## [Task goal]
Before you reproduce the entries that follow, strip out any image they contain and keep the rest exact.

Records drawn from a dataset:
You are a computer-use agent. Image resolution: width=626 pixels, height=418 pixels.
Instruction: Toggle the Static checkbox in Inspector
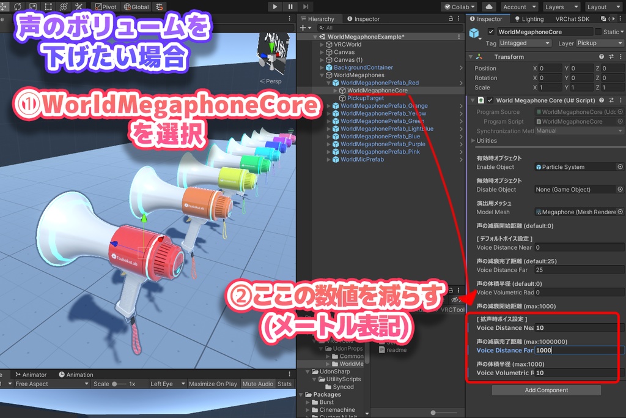coord(598,32)
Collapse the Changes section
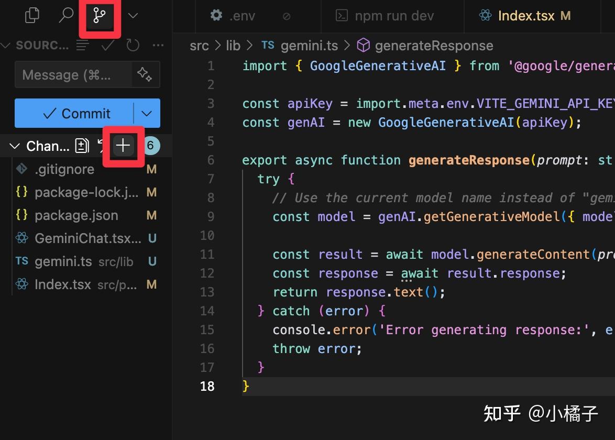 pyautogui.click(x=14, y=146)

## [Your solution]
You are a computer-use agent. Image resolution: width=626 pixels, height=418 pixels.
Instruction: Toggle the Static checkbox in Inspector
coord(598,32)
Collapse the Changes section
 pyautogui.click(x=14, y=146)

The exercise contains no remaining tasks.